Monday, August 17, 2009

AMERICAN CRUDE - Chapter 33

The following is a draft of Chapter 33 of my post-oil novel AMERICAN CRUDE. Comments have been disabled. If you wish to comment, please go to TheKunstlerCast at http://kunstlercast.com/forum/index.php?topic=2006.msg27788#msg27788 and join the discussion.

Cheers!

--Innocent Byproduct


CHAPTER THIRTY-THREE

I asked her to let me set up the back room for her --the back room where I used to live and where I still had my old bed. That took me far longer than I intended.

She sat in the actual office, still in Stephanie’s chair. But she had wheeled herself over to the door and watched me from just over the threshold between the office and the back room --watching me and talking to me as I stacked up shipping cartons full of plumbing parts and office supplies to make room on the floor. We talked and joked and all the while I fumbled with boxes, making a fool of myself as she laughed and joked back. I eventually achieved a large enough space on the floor and proceeded to tug at the bare mattress that set wedged in an upright position behind a storage shelf. I maneuvered it into the middle of the cleared off floor then took out the one set of sheets that remained there in the office all those months. Still talking and joking, I made up the bed. Finally I was satisfied and I went back into the office to her. I helped her stand from the chair and walked her into the back room/bedroom with me.

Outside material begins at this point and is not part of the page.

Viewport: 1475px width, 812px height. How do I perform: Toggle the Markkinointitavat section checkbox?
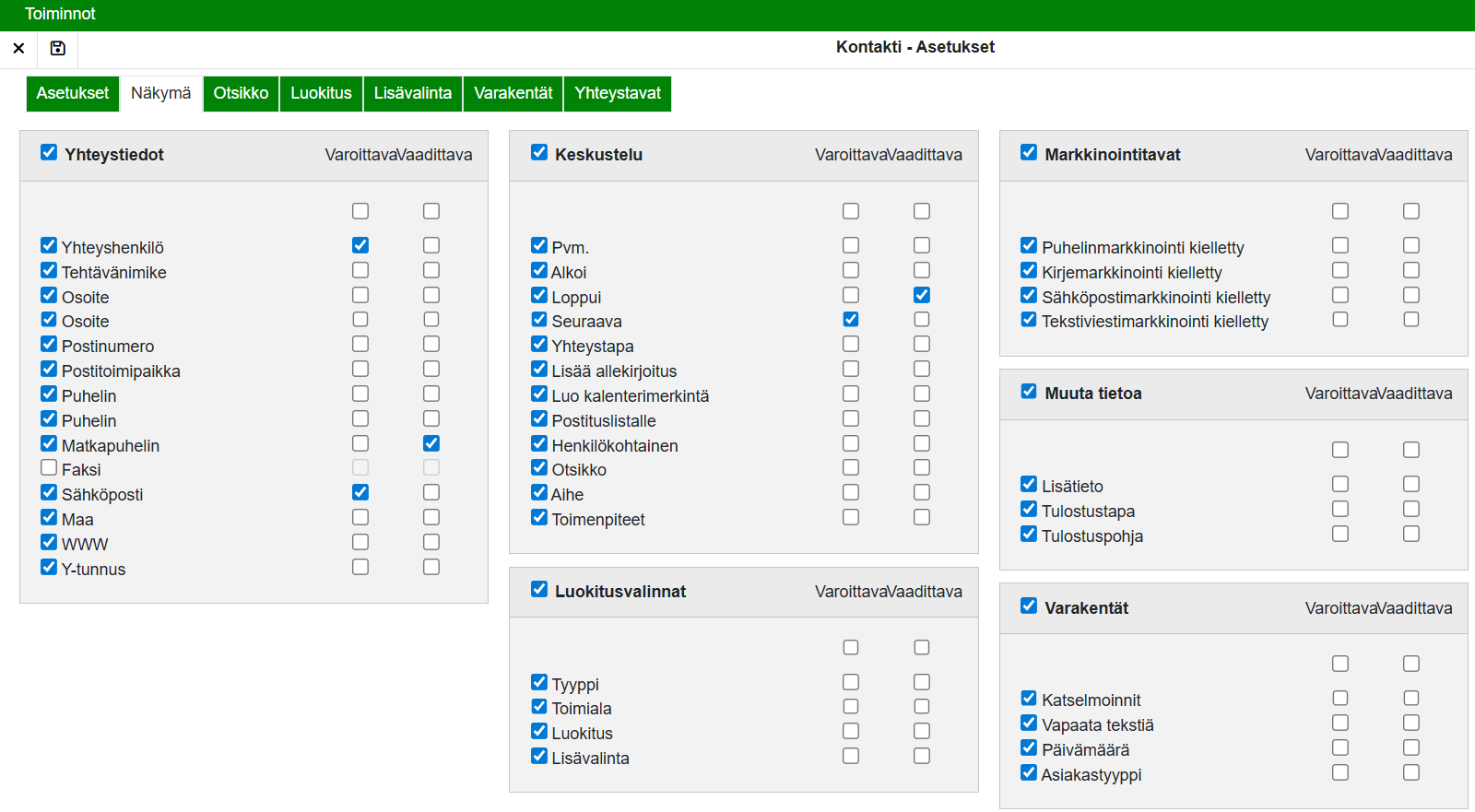point(1029,152)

I won’t get into the full details concerning how we managed everything. But the most difficult part was just plain getting her clothes off. It was slow delicate work. She told me she had temporarily hired a private duty nurse to stay at home with her for the next three weeks who --among other things-- helped her get dressed each morning because she was unable to do it on her own. “I wanted to wear a shift dress today,” she explained, “because it was the best choice in an outfit that can simultaneously hide the rib brace and not interfere with its function.” And thus I achieved my accidental education on what a shift dress even is.

But a shift dress --as I further learned that day-- is also a slightly tight dress with a zipper running all the way down the spine. It was too tight around her legs to merely lift it up, so it had to come completely off and that was a major undertaking, constantly interrupted by the tiniest of gasps and wincings from her. After I finally managed to slide it down to her ankles, I found she wore a very short yet form-fitted slip underneath, and under the slip I could feel the velcro straps of her rib brace. I briefly surveyed the slip, ornamented with lace and other embellishments. Then I looked back to her face and awaited her next decision on the disrobing process.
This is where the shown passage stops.